Two lines in the listing below mark the span: one contains "This screenshot has width=1089, height=784." and one contains "Where should I". Reproduce both of them and everything between, exactly.

Data section: Begin

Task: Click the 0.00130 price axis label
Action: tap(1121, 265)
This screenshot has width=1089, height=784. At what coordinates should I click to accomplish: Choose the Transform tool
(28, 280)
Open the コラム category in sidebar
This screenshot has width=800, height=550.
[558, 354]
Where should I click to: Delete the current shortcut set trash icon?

Data section: End
Data section: Begin

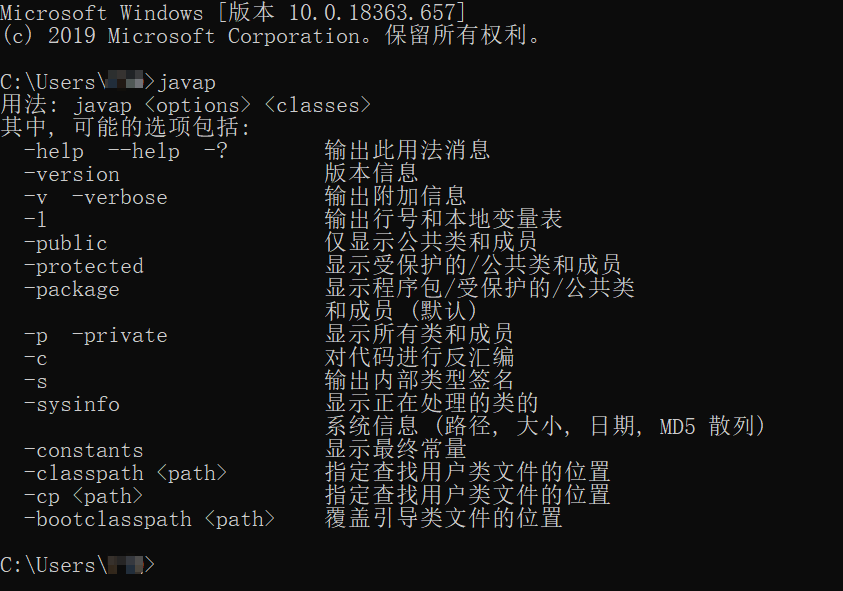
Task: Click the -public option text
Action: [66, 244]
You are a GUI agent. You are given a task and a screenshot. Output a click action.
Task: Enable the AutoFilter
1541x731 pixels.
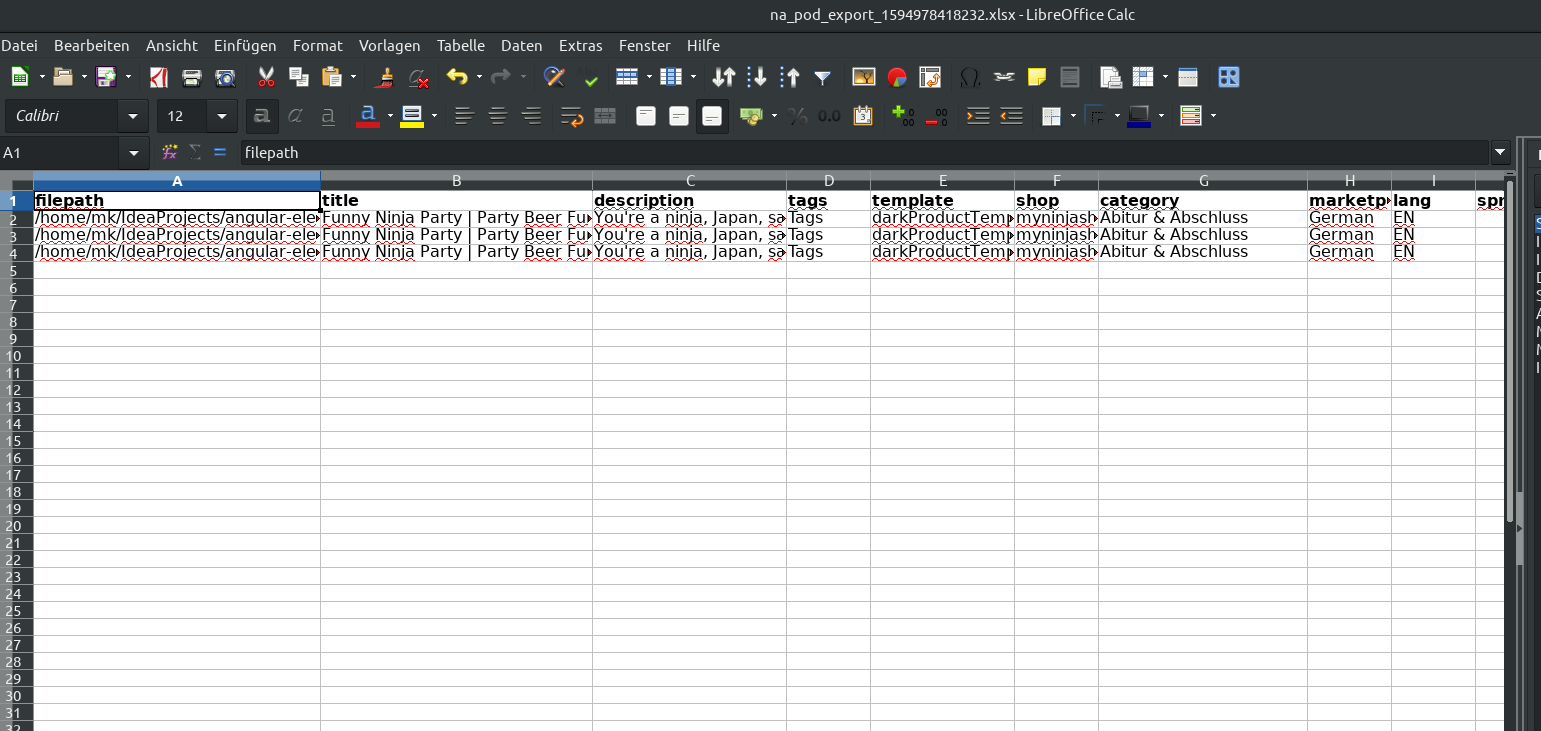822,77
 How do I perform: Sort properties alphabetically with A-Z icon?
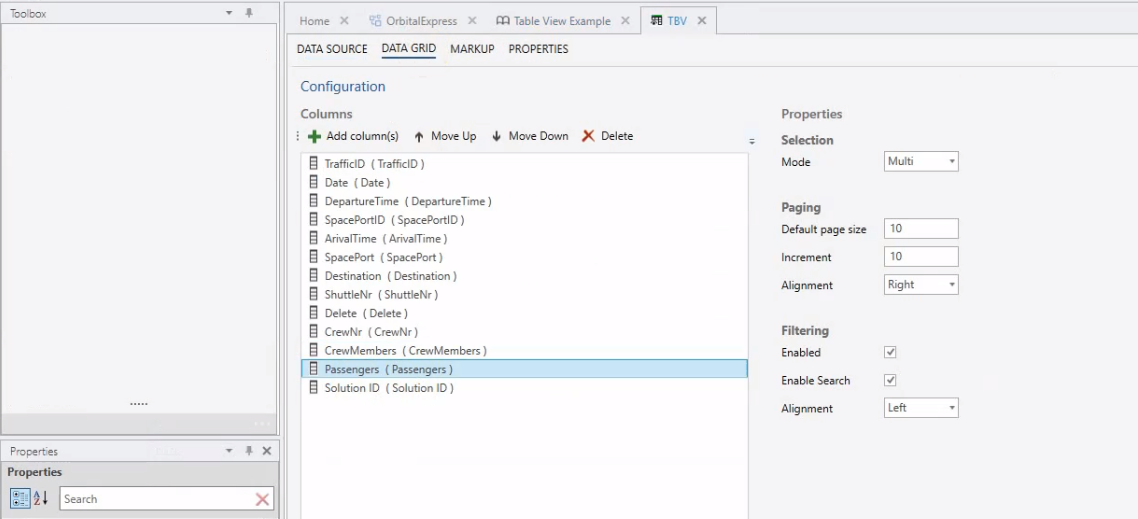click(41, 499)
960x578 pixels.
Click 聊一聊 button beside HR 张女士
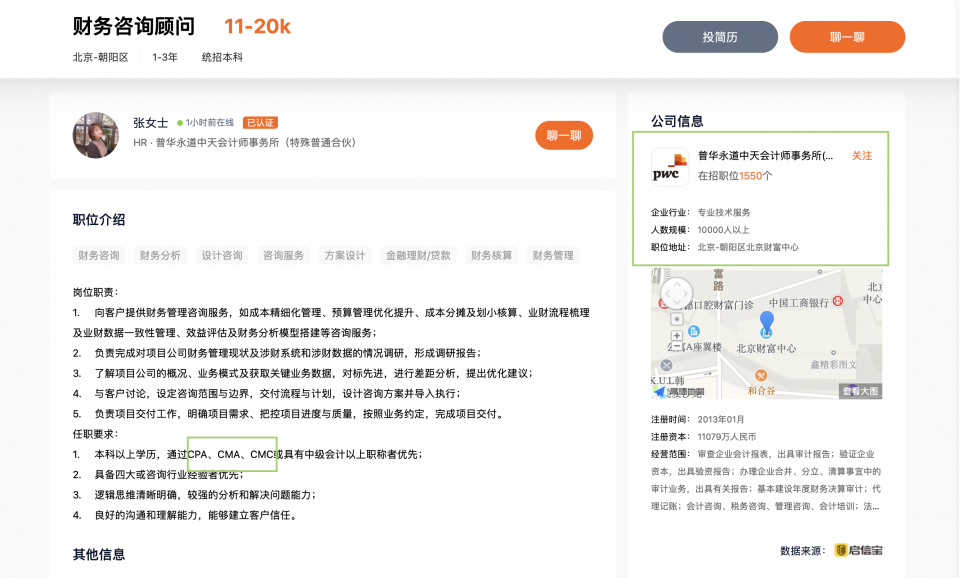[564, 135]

Data section: End

**Output**
This screenshot has width=1089, height=784. At what coordinates should I click to accomplish: Choose the Transform tool
(28, 280)
Open the コラム category in sidebar
This screenshot has width=800, height=550.
[558, 354]
Where should I click to: Delete the current shortcut set trash icon?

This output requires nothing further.